For each geometric class we build separate color and texton histograms. Scene matching is improved by restricting the histogram comparisons to corresponding geometric regions

We use geometric context [10] to estimate the probability of each image region being “ground,” “vertical,” “sky,” or “porous” (i.e., vegetation). For any pixel, the probability of “ground,” “sky,” and “vertical” sums to one, while “porous” is a subset of “vertical.” We build color and texture histograms for each geometric class by weighting each pixel’s contribution to each histogram according to the geometric class probabilities. We also build global texture and color histograms in which the “vertical” pixels get much higher contribution (the intuition being that the appearance of vertical image content is more likely to be correlated with geolocation than the sky or ground). Our approach is similar to the “illumination context” proposed in Photo Clip Art [14] in which scenes are matched with color histograms built from ground, sky, and vertical image regions.

The geometric context classification is not entirely reliable, especially for unusual scenes, but the mistakes tend to be fairly consistent which is arguably more important than accuracy in this task (e.g., if clouds were 100 % classified as “vertical,” our feature distances would still be reasonable because the scenes would be decomposed into consistent, although mixed, semantic groups). The geometric context probability maps are themselves resized to \(8\times 8\) image features.

3.4.2 Bags of SIFT Features

SIFT [18] derived features have been used for scene representations with spatial pyramids composed of densely sampled local features still near the state of the art for scene recognition [15]. In these cases, the quantization of visual words is typically rather coarse (e.g., 500 visual words).

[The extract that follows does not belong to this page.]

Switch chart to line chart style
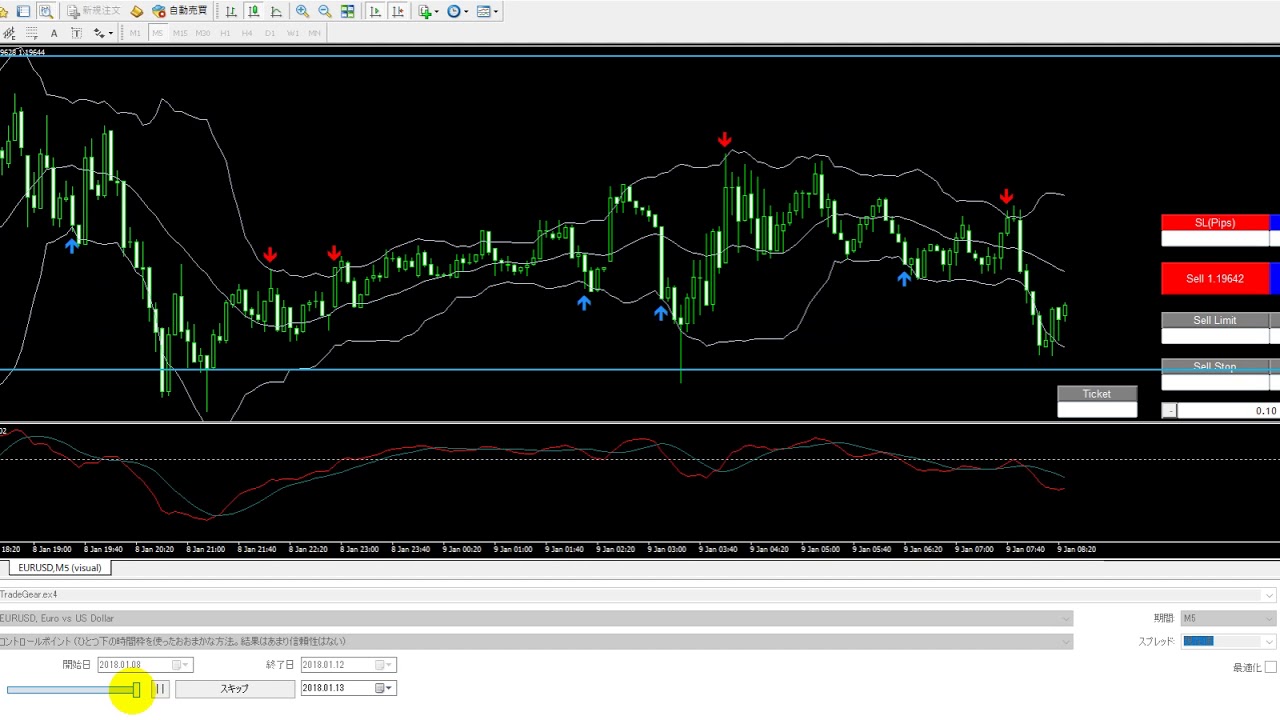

Quantized SIFT features have also been shown to work well for instance-level recognition in large datasets [29]. Larger vocabularies (1 million visual words) and geometric verification of candidate matches improve performance further [24]. Landmark geolocation methods [6, 38] have relied entirely on these types of features.

Inspired by these successes, we compute SIFT features at interest points detected by Hessian-affine and MSER [21] detectors. For each interest point type, we build vocabularies of 1,000 and 50,000 visual words based on a random subset of the database. The intuition is that a vocabulary of 1,000 captures texture qualities of the scene while a vocabulary of 50,000 captures instance specific (landmark) image elements. To build the visual vocabularies, we use 20 million SIFTS sampled from roughly 1 million images. To build the 50,000 entry vocabularies a two level hierarchy is used, as k-means would otherwise be prohibitively slow. The hierarchy is only used to construct the vocabulary after which the leaf nodes are treated as a flat vocabulary. We use “soft assignment” as described in [25], assigning each SIFT descriptor to its nearest 5 vocabulary centers, inversely weighted by distance. Because we use soft assignment, the 50,000 entry histograms are not sparse enough to merit an inverted file system search.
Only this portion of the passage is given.